Grant and Gloria Mears are sued by the Sydney Anglican Schools Corporation trading as Roseville College ("the school") for unpaid fees arising from the attendance of their daughters at Roseville College up until 2007.
Mr Mears, who is self-represented, seeks to cross‑claim against the school and against its counsellor, Helen Firbank, in relation to the services provided by the school. The cross‑claim also includes a claim against the State of New South Wales for licensing Roseville College as an educational institution.
The causes of action underlying the claims against Mrs Firbank and the State of New South Wales are not disclosed in any properly pleaded cross‑claim.
Mr Mears filed a notice of motion on 13 July 2015 seeking orders in 14 paragraphs, although during the early part of the hearing today he submitted that the only matters he was prepared to deal with today were paras 8 and 9 of that notice of motion. After further submissions, he accepted that he could also deal with para 13.
Paragraphs 8, 9 and 13 are in the following terms:
"8 Leave to join as a party to the proceedings the STATE OF NSW, as: the BOARD OF STUDIES NSW (BOS) as it formerly existed at material times, in its current form as the Board of Studies Teaching and Educational Standards NSW (BOSTES).
9 Leave to join as a party to the proceedings Mrs HELEN DAPHNE FIRBANK, a registered psychologist, school teacher and school counsellor at material times.
…
13 Leave, in accord with orders and leave sought elsewhere hereinto, to accordingly and correspondingly amend the re-instated cross‑claim." [Emphasis in original].
The reinstated cross‑claim referred to in para 13 does not make reference to Mrs Firbank or the State of New South Wales. The purpose of the amendment mentioned in para 13 is to make a claim against them.
On 28 July 2015, Elkaim SC DCJ made orders in the following terms:
"1. The Notice of Motion filed by the defendants on 13 July 2015 is to be treated as a Notice of Motion seeking leave to join the State of New South Wales and Ms Helen Firbank as cross-defendants and leave to file a Cross-Claim against the plaintiff.
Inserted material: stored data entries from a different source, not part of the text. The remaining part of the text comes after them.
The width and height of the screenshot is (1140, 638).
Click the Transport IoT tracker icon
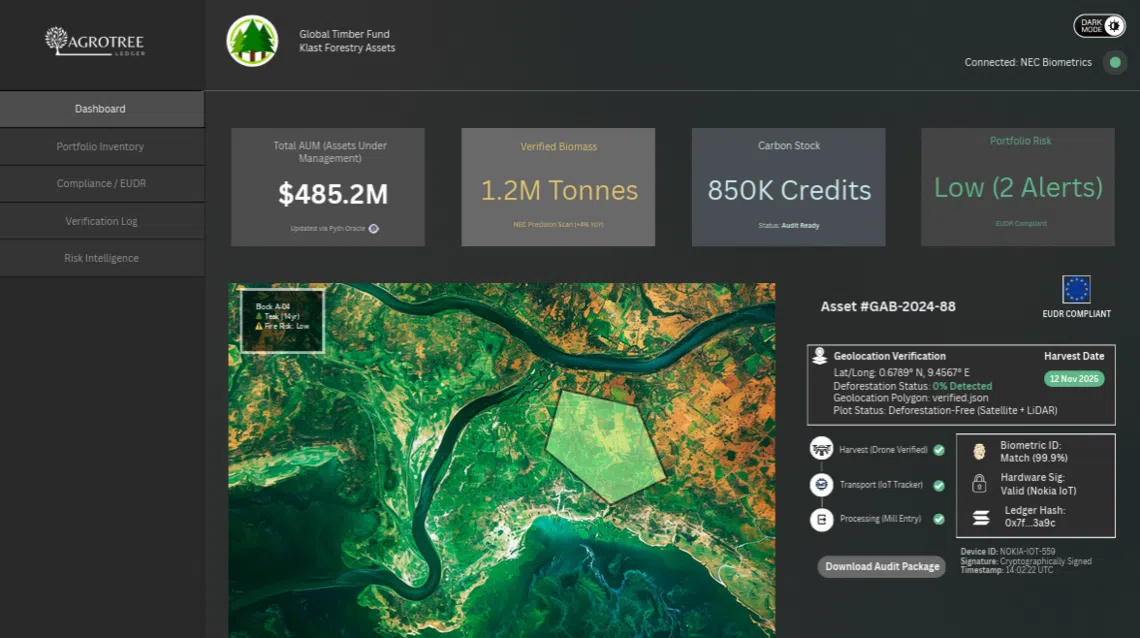tap(821, 485)
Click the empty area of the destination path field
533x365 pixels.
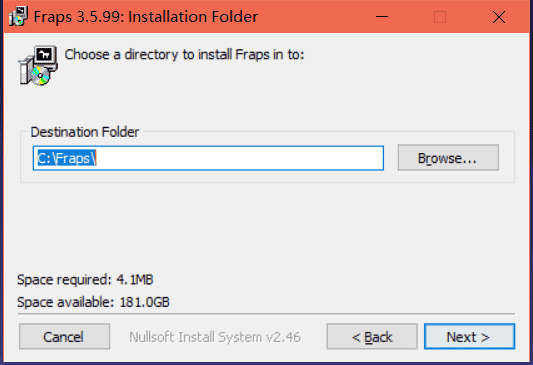click(x=238, y=158)
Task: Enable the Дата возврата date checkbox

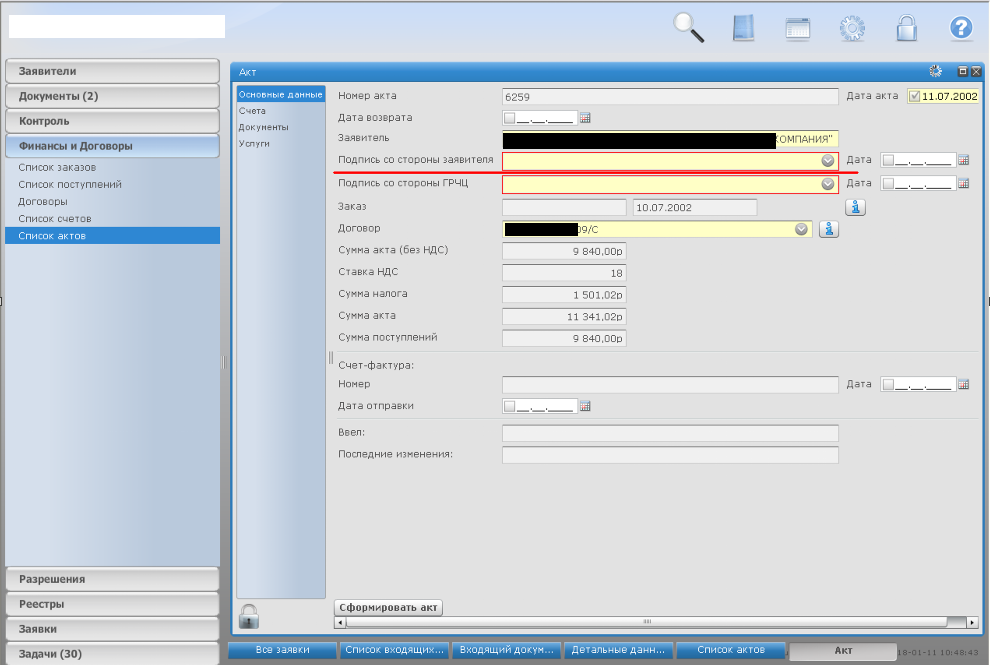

2. The defendants are to serve a proposed Cross-Claim on the plaintiff and the two proposed cross-defendants by 25 September 2015.
3. The defendants are to serve any affidavit evidence in support of the Notice of Motion including affidavit evidence concerning the limitation period by 25 September 2015.
4. The plaintiff and the proposed cross-defendants are to serve any evidence in reply by 9 October 2015.
5. The defendants' Notice of Motion referred to in Order 1 is set down for hearing on 23 October 2015.
…"
On 16 October 2015, Elkaim SC DCJ made further orders in the matter in the following terms:
"1. All affidavits upon which the defendant wishes to rely are to be served by 19 November 2015.
2. The hearing date of 23 October 2015 for the defendants' Notice of Motion filed on 13 July 2015 is vacated.
3. The Notice of Motion is listed for hearing on 26 November 2015 with an estimate of 3 hours.
4. The cross-defendants are to serve any material on which they rely by post provided that the material is posted by 24 November 2015.
5. The hearing of the Notice of Motion on 26 November 2015 is not to be adjourned by the defendants other than in exceptional circumstances.
6. Costs are reserved to the Judge hearing the Notice of Motion."
A "proposed Cross-Claim" has not been served on the plaintiff and the two proposed cross‑defendants by 25 September 2015 in accordance with the orders of 28 July 2015, or at all. During submissions, Mr Mears accepted that although various drafts of a cross‑claim had been created, some of which have been provided to the other parties, none of those documents sought to propound a cross‑claim in the form that Mr Mears sought to have filed.
Mr Mears indicated that the reason why no cross‑claim had been filed, served or created was because he was unable to do so until he obtained other documents. In this regard, I note that in paras 6, 7 and 10 of the notice of motion the following orders are sought:
"6 Leave to refer to business records, of the plaintiff/ cross‑defendant's and or the contents of same as sighted by the defendants/ cross‑claimants during the course of proceedings in the Local Court, with any amended defence or amended cross‑claim.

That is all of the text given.